The Presence and the Absence of the Holocaust in Contemporary Jewish American Literature: The Particularist and the Universalist Path in Addressing the Legacy of this European Disaster
Summary
This thesis focuses on the approach of the Holocaust in contemporary Jewish American literature. It explores the distinction made by literary scholar Alan L. Berger’s between “universalism” and “particularism” as the two main paths contemporary Jewish American writers take in approaching the Holocaust and its aftermath in their fiction. In this thesis, the work of authors Melvin Jules Bukiet, Thane Rosenbaum, Rachel Kadish, and Nathan Englander is analysed.
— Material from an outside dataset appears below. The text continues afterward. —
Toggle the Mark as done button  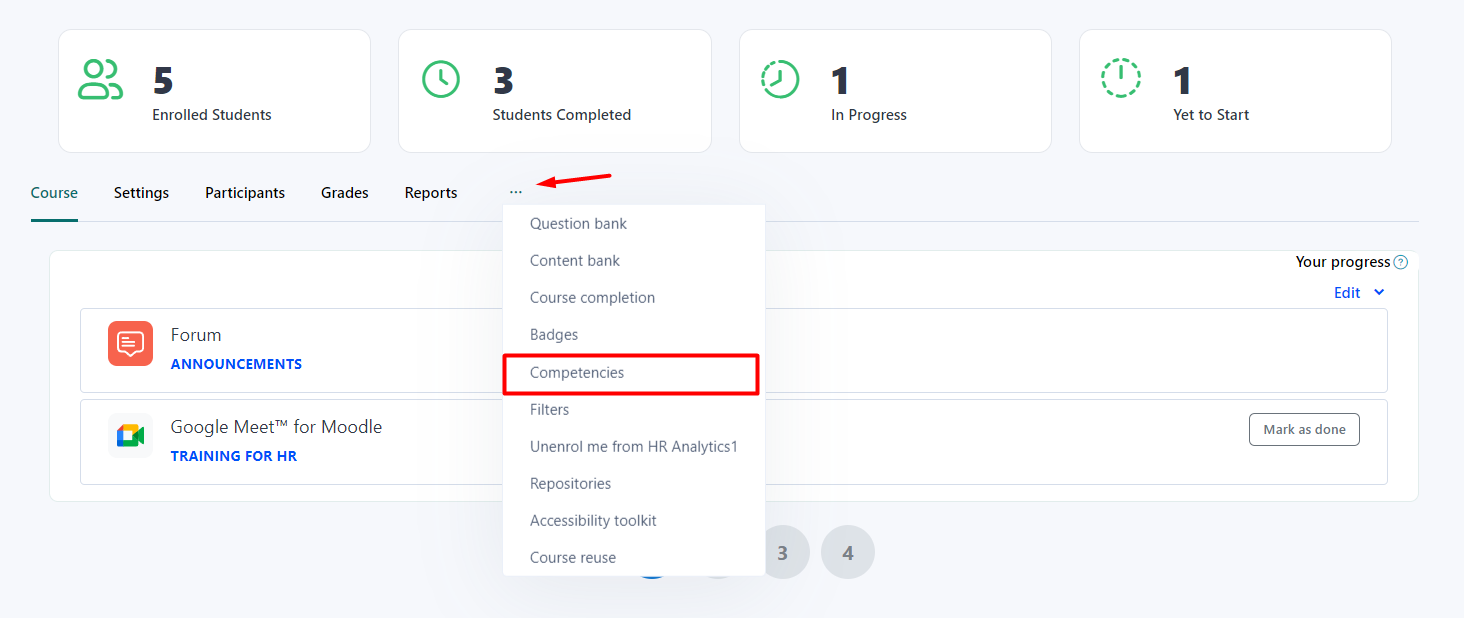1304,429
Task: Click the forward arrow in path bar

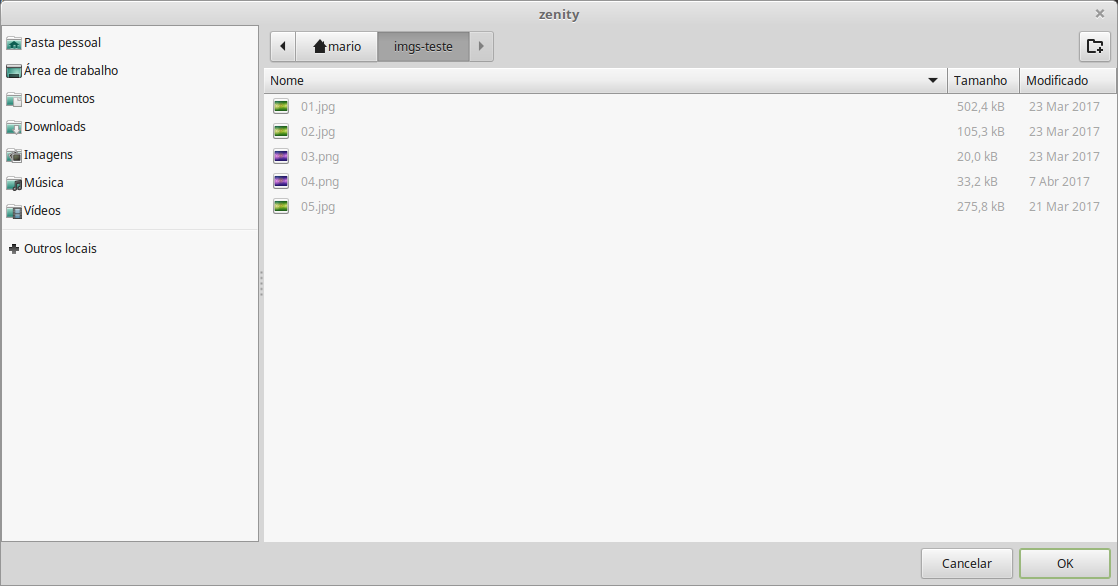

The first section discusses theoretical notions such as Marianne Hirsch’s “postmemory” and Dominick LaCapra’s “the ethnics of empathy”. Subsequently, this terminology is used to discuss the theme of memory in regard to the Holocaust in Bukiet’s “Himmler’s Chickens” (1995) and Kadish’s “The Argument” (2003). The second section analyses short stories which deal as a prism through which to view experiences of deportation and discusses Rosenbaum’s “Cattle Car Complexes” (1999) and Englander’s “The Tumblers” (1999). The final section brings the analyses of Bukiet’s and Rosenbaum’s stories, which have a more particularist view, and Kadish’s and Englander’s stories, which have a more universalist focus, together and draw a conclusion. Based on this conclusion, the final section provides insight in the strong presence of the Holocaust in contemporary Jewish American literature.